> [ЗАДАНИЕ]:
Отфильтруйте данные: выпишите каждую строку, где встречается слово «perform», с учетом регистра букв.

> [Данные о положении слов и элементов]:
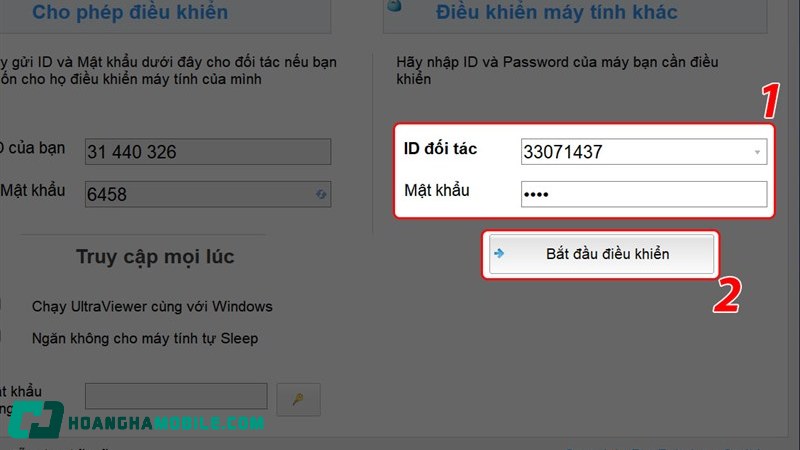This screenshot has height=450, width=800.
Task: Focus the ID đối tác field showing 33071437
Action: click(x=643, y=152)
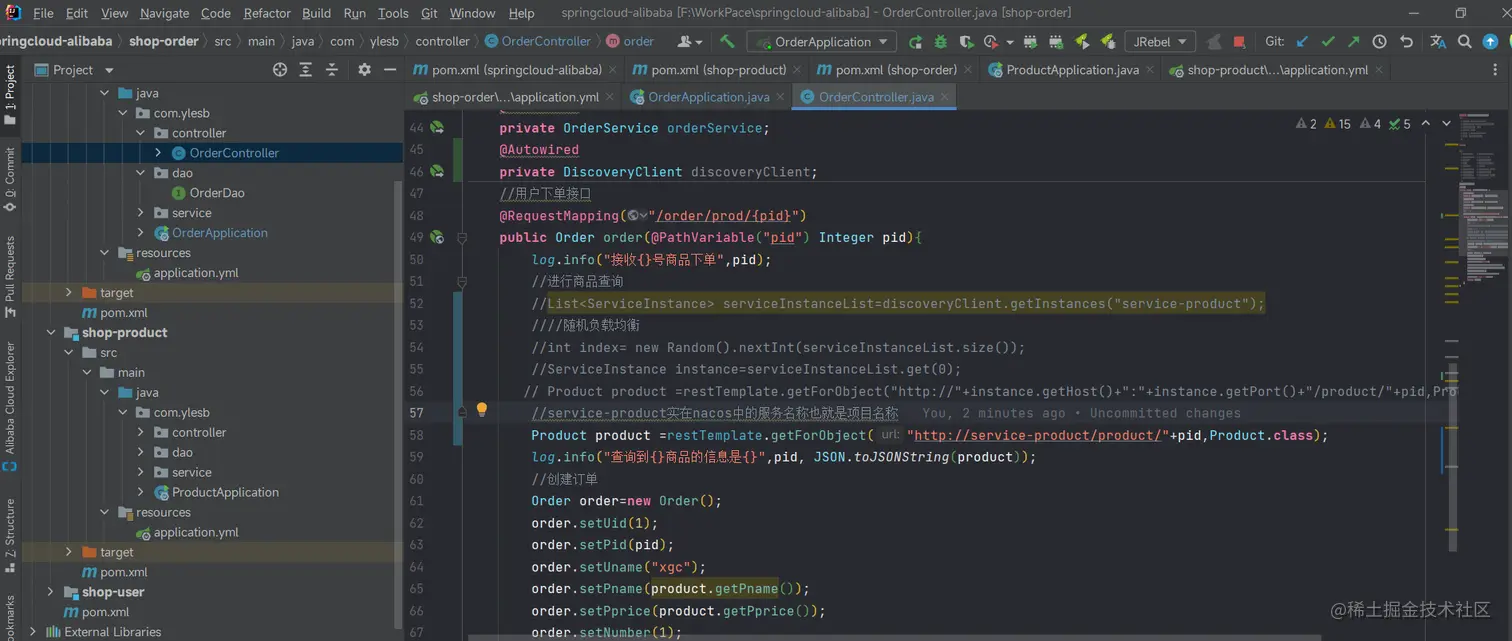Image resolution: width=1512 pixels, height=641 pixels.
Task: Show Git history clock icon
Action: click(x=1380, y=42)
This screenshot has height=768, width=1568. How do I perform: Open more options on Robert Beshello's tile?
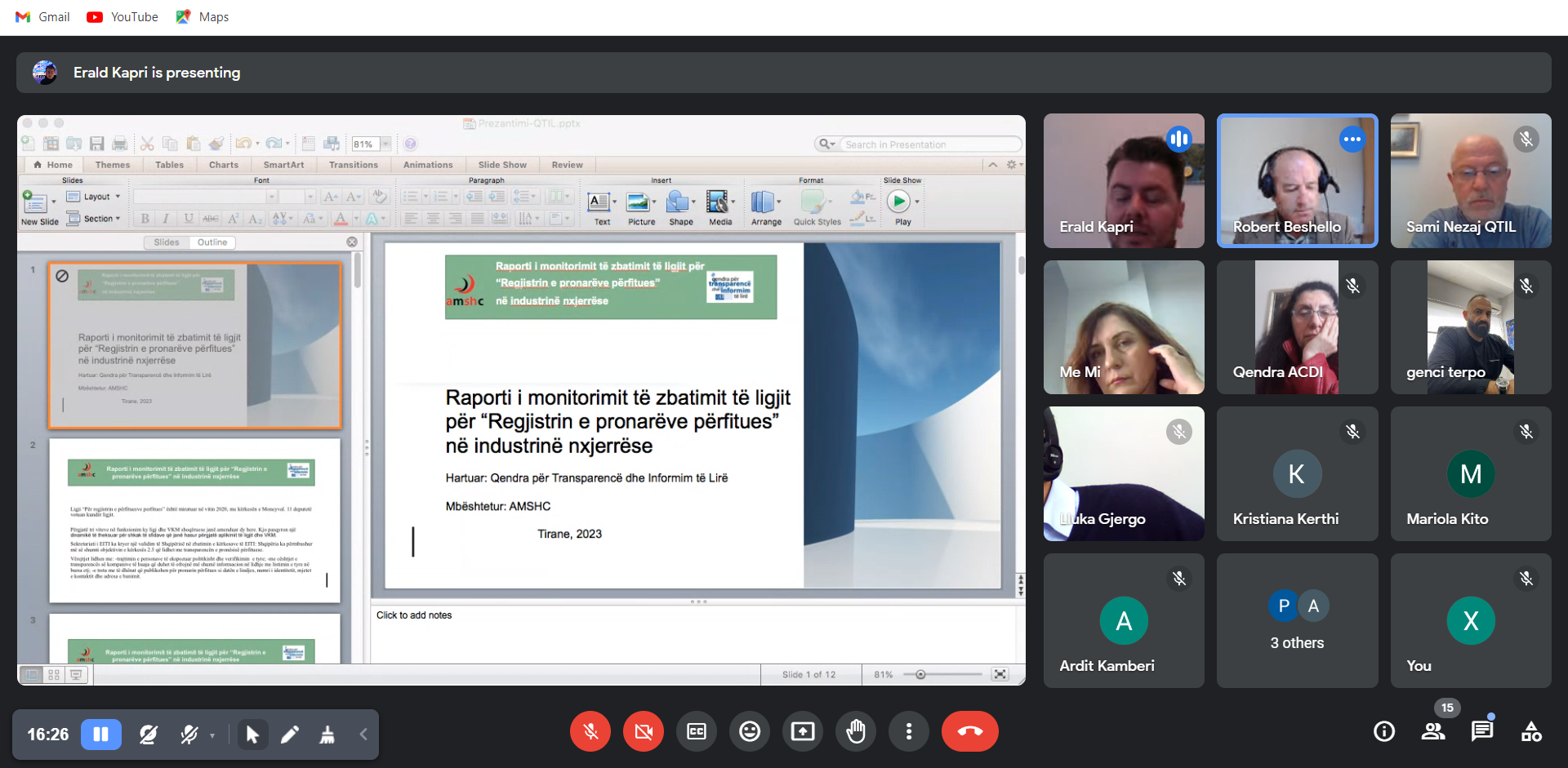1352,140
==
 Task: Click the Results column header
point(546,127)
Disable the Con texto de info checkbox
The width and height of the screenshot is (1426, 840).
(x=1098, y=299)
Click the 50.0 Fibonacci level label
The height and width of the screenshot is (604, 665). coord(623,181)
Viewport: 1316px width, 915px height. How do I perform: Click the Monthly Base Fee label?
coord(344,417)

> [ПРАВИЛЬНЫЙ ОТВЕТ]:
This screenshot has height=768, width=1568. How do I perform: Open more options on Robert Beshello's tile?
Viewport: 1316px width, 915px height. How do I perform: Click the Monthly Base Fee label?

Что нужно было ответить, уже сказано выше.